Complete Blood Picture

Patient’s Value

Normal Range

White blood cells

7 x10^3/uL

4.1-10.9x10^3/uL

Hemoglobin

11.5

13.2-17.5g/dl

Hematocrit

33.5

40-50%

Platelets

258 x10^9/L

150-400 x10^9/L

Coagulation Profile

Prothrombin Time

1.11 seconds

11.4-14.2 seconds

International normalized ratio

1.01 seconds

25-35 seconds

Electrolytes

Sodium

138 mEq/L

134-144 mEq/L

Potassium

3.3 mEq/L

3.6-5.0 mEq/L

Chloride

108 mEq/L

98-107 mEq/L

Bicarbonate

24 mEq/L

21-28 mEq/L

Renal Fuctions Test

BUN

20 mg/dL

5-20 mg/dL

Creatinine

1.08 mg/dL

0.6-1.2 mg/dL

Blood Glucose Level

Random Blood glucose

189 mg/dL

80-160 mg/dL

Table 1: Complete blood picture, Coagulation profile, Serum elctrolytes, Renal functions, Blood glucose levels.

Computed tomography (CT-scan) of the brain acquired 1 hour 30 minutes into his symptoms showed mild cortical atrophy, normal sized ventricles and no intracranial bleed. He was being considered for intravenous thrombolysis for possibility of posterior circulation ischemic stroke. Other differential included opium overdose due to his chronic addiction. He was given 0.4mg of intravenous naloxone to which he responded within 1 minute and regained his consciousness. GCS improved to 15/15. Stroke code was called off. He was admitted for 24 hours during which he had restlessness and irritability. He was discharged after 2 days in stable condition with regular follow-ups in psychiatry and medicine clinics for long term rehabilitation for his chronic addiction.

Discussion

There have been many studies highlighting the most important mimics of stroke. In one of the studies, if the patient had decreased level of consciousness and normal eye movements, the odds of him suffering from a mimic increased. While odds decreased if the patient atrial fibrillation on EKG or history of angina [8]. This was well reflected in our patient as well. In another study cognitive impairment and abnormal signs in other systems suggested a mimic while if the exact onset time was known along the focal neurological signs the odds of having a stroke were increased.

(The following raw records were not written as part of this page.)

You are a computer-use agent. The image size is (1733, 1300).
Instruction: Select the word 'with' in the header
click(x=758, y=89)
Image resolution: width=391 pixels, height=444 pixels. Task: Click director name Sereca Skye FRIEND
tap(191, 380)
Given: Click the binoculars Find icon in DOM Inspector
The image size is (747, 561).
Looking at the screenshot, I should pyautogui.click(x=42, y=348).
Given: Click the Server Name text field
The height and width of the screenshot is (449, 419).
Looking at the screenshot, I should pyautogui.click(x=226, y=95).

This was also found to be in line with our patient [3]. There have been many reports on stroke mimics secondary to medication toxicity [9]. As in our case, in one of the reports, a patient was found to present with aphasia (a relatively focal neurological deficit) after administration of IV fentanyl [10]. In another case there was a transient downbeat nystagmus after intravenous administration of the opioid piritramide [11]. This showed opioid to be more of a causative agent rather than a mimic only but nevertheless an important consideration in patients presenting with stroke like signs and symptoms.

Conclusion

This case highlights the importance of considering opium overdose as a differential diagnosis in acute stroke care setting for neurologists and emergency physicians as it mimics acute stroke. A thorough detailed history may help clinicians consider alternative diagnoses and identifying opium overdose as a stroke mimic during complex, time‐critical stroke evaluations and management.

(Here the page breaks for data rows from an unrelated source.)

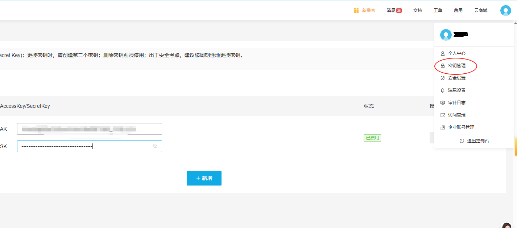Open 消息 with the red 26 badge

click(393, 10)
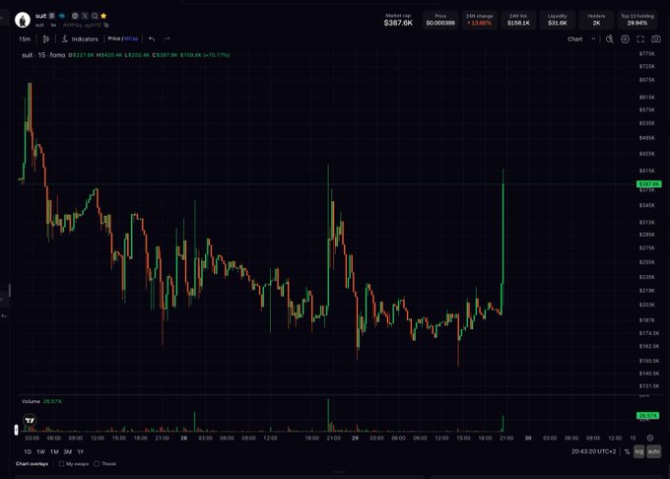Copy the token contract address

point(106,26)
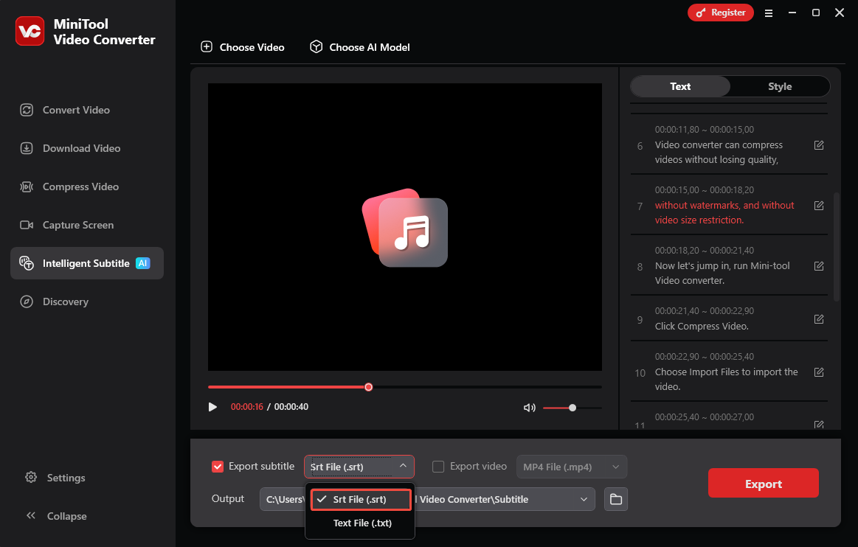Select Text File (.txt) from the format dropdown
This screenshot has height=547, width=858.
[x=361, y=523]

Compliance with Ethical Standards

Conflict of Interest

Authors declare no conflict of interest or any funding source received for this study.

Ethical approval

All procedures performed in studies involving human participants were in accordance with the ethical standards of the institutional and/or national research committee and with the 1964 Helsinki declaration and its later amendments or comparable ethical standards.

Informed consent

Informed consent was obtained from the patient included in this report.